A digitalização de documentos e processos é uma das principais metas do “Navegue Simples”, que visa aumentar a eficiência administrativa e diminuir os custos operacionais para empresas que atuam no setor. Além disso, o programa também tem como objetivo melhorar a integração entre os diversos órgãos que regulam as atividades portuárias, como a Antaq, a Receita Federal e o Instituto Brasileiro do Meio Ambiente e dos Recursos Naturais Renováveis (Ibama).
Conclusão:
O setor portuário brasileiro é de extrema importância para a economia nacional e sua integração com o comércio global. No entanto, para que o Brasil consiga manter sua competitividade nesse setor, é fundamental superar uma série de desafios que envolvem desde a modernização da infraestrutura e a simplificação dos processos, até a revisão do marco regulatório e a adoção de métodos consensuais para a resolução de conflitos.

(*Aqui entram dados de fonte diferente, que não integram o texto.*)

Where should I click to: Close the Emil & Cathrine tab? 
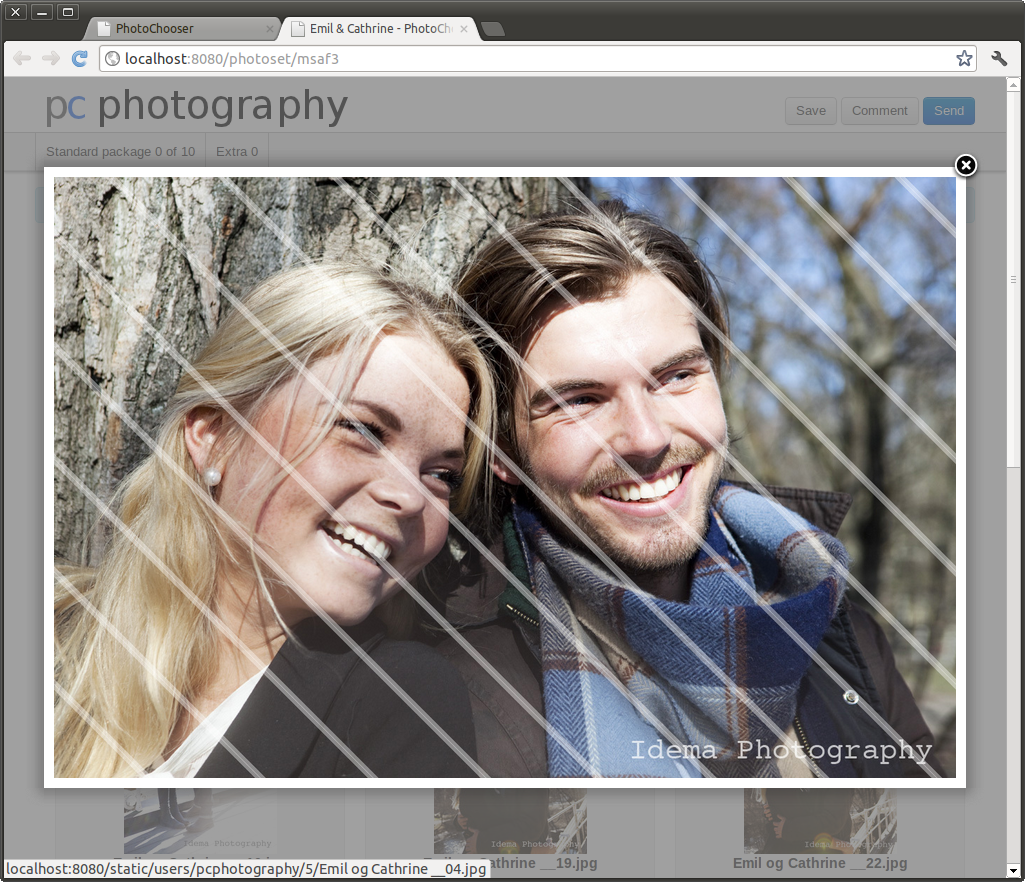(x=464, y=29)
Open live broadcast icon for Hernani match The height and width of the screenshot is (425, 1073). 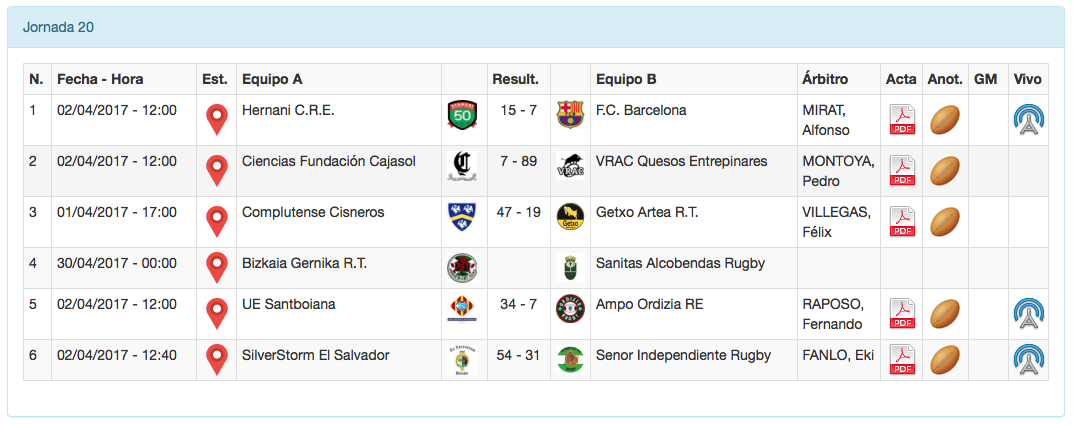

A Comissão de Juristas para a revisão do Marco Legal Portuário representa um passo importante nesse sentido, pois busca adequar a legislação às novas demandas tecnológicas e econômicas. Paralelamente, o programa “Navegue Simples” é uma iniciativa promissora para desburocratizar e simplificar os processos no setor, promovendo maior eficiência administrativa.
O fortalecimento de métodos de resolução consensual de conflitos, como a mediação e a arbitragem, é outra peça chave para garantir a segurança jurídica e atrair mais investimentos para o setor. Com essas medidas, o Brasil poderá consolidar seu setor portuário como um dos mais eficientes e integrados do mundo, contribuindo de forma decisiva para o crescimento econômico e o desenvolvimento sustentável do País.